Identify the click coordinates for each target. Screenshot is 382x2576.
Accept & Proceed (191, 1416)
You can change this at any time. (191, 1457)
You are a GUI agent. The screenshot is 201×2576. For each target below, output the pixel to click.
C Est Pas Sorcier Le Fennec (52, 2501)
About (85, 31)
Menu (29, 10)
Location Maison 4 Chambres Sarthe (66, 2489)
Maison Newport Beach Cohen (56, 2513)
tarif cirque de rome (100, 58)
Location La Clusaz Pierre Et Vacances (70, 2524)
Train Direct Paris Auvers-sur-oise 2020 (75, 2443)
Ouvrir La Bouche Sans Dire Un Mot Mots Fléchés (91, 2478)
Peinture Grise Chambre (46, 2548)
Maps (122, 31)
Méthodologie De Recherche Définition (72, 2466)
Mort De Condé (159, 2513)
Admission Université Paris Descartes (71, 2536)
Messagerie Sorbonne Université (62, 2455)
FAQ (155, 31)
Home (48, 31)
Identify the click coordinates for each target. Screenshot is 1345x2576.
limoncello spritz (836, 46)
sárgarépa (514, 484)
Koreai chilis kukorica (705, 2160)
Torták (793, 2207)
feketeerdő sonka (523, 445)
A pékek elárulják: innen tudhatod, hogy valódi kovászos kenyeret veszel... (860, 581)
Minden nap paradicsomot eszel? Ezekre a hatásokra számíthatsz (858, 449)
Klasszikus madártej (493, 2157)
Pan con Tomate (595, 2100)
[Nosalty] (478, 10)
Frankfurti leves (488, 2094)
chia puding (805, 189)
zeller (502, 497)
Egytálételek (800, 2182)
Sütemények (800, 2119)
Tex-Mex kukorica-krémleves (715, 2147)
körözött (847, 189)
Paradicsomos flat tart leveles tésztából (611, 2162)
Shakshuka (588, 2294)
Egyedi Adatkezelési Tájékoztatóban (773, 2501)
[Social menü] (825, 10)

▸ ABOUT THIS TASK: All of the records must be retyped exactly as they are.

▸ ANSWER TO THIS EXERCISE:
Identify the click coordinates for each target. Screenshot is 382x2576.
Accept & Proceed (191, 1416)
You can change this at any time. (191, 1457)
You are a GUI agent. The screenshot is 201×2576. For each target below, output the pixel to click.
C Est Pas Sorcier Le Fennec (52, 2501)
About (85, 31)
Menu (29, 10)
Location Maison 4 Chambres Sarthe (66, 2489)
Maison Newport Beach Cohen (56, 2513)
tarif cirque de rome (100, 58)
Location La Clusaz Pierre Et Vacances (70, 2524)
Train Direct Paris Auvers-sur-oise 2020 (75, 2443)
Ouvrir La Bouche Sans Dire Un Mot Mots Fléchés (91, 2478)
Peinture Grise Chambre (46, 2548)
Maps (122, 31)
Méthodologie De Recherche Définition (72, 2466)
Mort De Condé (159, 2513)
Admission Université Paris Descartes (71, 2536)
Messagerie Sorbonne Université (62, 2455)
FAQ (155, 31)
Home (48, 31)
Identify the click coordinates for each target. Screenshot is 1345x2576.
limoncello spritz (836, 46)
sárgarépa (514, 484)
Koreai chilis kukorica (705, 2160)
Torták (793, 2207)
feketeerdő sonka (523, 445)
A pékek elárulják: innen tudhatod, hogy valódi kovászos kenyeret veszel... (860, 581)
Minden nap paradicsomot eszel? Ezekre a hatásokra számíthatsz (858, 449)
Klasszikus madártej (493, 2157)
Pan con Tomate (595, 2100)
[Nosalty] (478, 10)
Frankfurti leves (488, 2094)
chia puding (805, 189)
zeller (502, 497)
Egytálételek (800, 2182)
Sütemények (800, 2119)
Tex-Mex kukorica-krémleves (715, 2147)
körözött (847, 189)
Paradicsomos flat tart leveles tésztából (611, 2162)
Shakshuka (588, 2294)
Egyedi Adatkezelési Tájékoztatóban (773, 2501)
[Social menü] (825, 10)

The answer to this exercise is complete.